Portanto, chega a ser estranho como a história dá uma guinada e cai vertiginosamente no que seria a sua suposta qualidade. Após alguns capítulos, depois que Vittorio enfrenta severas provações e percebe o escopo de uma conspiração muito maior do que ele, a trama acelera mais de quatro anos, praticamente indo para o final da guerra. Muito se perde nesse momento, pois o clima e o histórico da Segunda Guerra mundial misturados com a paranoia e o desenvolvimento de Vittorio eram os grandes triunfos do livro.
Apesar da perda, a história continua seguindo num bom ritmo, ainda que prejudicada. O leitor pode ficar se perguntando o por quê do título Gêmeos Não Se Amam. Um possível parentesco entre Vittorio, ou talvez Savarone, e algum dos antagonistas pode ser levantado. Mas pouco a pouco a teoria vai ao chão. O que acontece é que Vittorio, enfurecido, traído e determinado a por um fim em tudo, retorna à antiga mansão de sua família, determinado a ter um embate contra seu nemesis e por um fim em tudo aquilo. E então a história inteira desanda.

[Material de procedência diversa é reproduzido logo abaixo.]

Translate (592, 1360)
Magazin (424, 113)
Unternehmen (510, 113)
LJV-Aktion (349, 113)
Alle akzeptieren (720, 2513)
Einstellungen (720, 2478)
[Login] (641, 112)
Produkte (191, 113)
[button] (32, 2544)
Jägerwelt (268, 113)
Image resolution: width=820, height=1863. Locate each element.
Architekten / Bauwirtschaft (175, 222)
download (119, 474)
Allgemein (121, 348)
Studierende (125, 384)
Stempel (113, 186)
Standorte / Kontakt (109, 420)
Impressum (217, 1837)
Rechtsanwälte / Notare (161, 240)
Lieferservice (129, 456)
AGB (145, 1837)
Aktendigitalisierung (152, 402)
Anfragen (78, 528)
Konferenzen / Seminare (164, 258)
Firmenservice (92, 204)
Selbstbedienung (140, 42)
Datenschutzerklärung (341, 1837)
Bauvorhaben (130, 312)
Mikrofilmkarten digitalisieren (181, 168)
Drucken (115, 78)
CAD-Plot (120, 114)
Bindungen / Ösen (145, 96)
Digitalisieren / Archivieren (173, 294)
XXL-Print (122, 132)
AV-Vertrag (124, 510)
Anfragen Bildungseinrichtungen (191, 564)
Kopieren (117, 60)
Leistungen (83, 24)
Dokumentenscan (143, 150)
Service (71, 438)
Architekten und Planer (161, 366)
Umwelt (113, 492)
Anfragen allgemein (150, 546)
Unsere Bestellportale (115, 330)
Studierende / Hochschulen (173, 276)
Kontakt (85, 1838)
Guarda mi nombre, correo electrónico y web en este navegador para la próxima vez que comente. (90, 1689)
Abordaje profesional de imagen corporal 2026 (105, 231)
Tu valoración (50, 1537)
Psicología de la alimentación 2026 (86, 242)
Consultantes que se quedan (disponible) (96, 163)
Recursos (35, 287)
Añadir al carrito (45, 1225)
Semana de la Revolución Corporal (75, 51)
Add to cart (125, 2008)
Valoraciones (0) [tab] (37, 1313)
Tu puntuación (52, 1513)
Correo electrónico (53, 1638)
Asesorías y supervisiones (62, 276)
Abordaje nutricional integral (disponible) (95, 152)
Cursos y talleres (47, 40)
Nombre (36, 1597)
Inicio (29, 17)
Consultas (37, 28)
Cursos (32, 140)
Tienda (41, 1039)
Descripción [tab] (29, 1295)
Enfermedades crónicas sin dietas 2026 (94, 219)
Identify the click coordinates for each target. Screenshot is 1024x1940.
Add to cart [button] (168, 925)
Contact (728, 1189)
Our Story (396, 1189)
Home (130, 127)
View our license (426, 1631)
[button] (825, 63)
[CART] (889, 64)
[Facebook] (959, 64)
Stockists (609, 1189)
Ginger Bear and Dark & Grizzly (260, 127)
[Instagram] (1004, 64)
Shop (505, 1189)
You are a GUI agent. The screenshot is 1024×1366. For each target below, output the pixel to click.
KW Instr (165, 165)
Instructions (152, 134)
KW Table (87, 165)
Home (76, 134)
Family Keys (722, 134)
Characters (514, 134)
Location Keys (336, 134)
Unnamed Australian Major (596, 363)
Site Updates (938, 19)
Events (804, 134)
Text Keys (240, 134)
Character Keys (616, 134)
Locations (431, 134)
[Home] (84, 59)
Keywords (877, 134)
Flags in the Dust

Pouco depois da metade da obra, Gêmeos Não Se Amam mostra que a história a ser contada não é inteiramente a de Vittorio, mas também a de seus filhos, Andrew e Adrian, que herdariam o seu legado de se meter em conspirações. No entanto, diferente do que aconteceu com o pai, os gêmeos não são bem trabalhados e não significam absolutamente nada para o leitor. Talvez pouco a pouco eles possam criar algum interesse, mas imediatamente é como se fosse outra obra com outros personagens que nada representam para o que já passou.
É um sentimento um pouco frustrante. Passar a se interessar pelo trajeto de um protagonista apenas para depois vê-lo ser substituído por outros que não interessam. É como se tudo o que passou na primeira metade do livro não tivesse mais significado, pois, de fato, para a história subsequente pouco importa que tenham sido lidas as aventuras de Vittorio. Os detalhes importantes são passados aos seus filhos e os pormenores da vida do pai não chegam a ter qualquer influência sobre a trama dos gêmeos. Trama esta que gira em torno do embate entre os dois irmãos e que, tirando algumas cenas de confronto emocional e ideológico entre os dois, sequer vale a pena ser mencionada.
A literatura é uma das mídias mais propícias para que sejam contadas histórias que atravessam gerações. No entanto, tudo o que Gêmeos Não se Amam consegue é apresentar uma trama fragmentada que se perde no meio do caminho. Uma história não é importante para a outra. Fossem mudados alguns detalhes, acrescentados outros, poderiam perfeitamente ser dois livros diferentes. E não existe em Gêmeos Não se Amam nada como uma gratificação de se ler duas tramas em uma só. A sensação que fica é de que mais da metade da obra não passou de perda de tempo e que Ludlum foi completamente falho em trabalhar a sua proposta. Tivesse fechado a história com Victor Fontine, conseguindo ou não encontrar o cofre de Salônica, o livro ainda valeria de alguma coisa. Não foi o caso.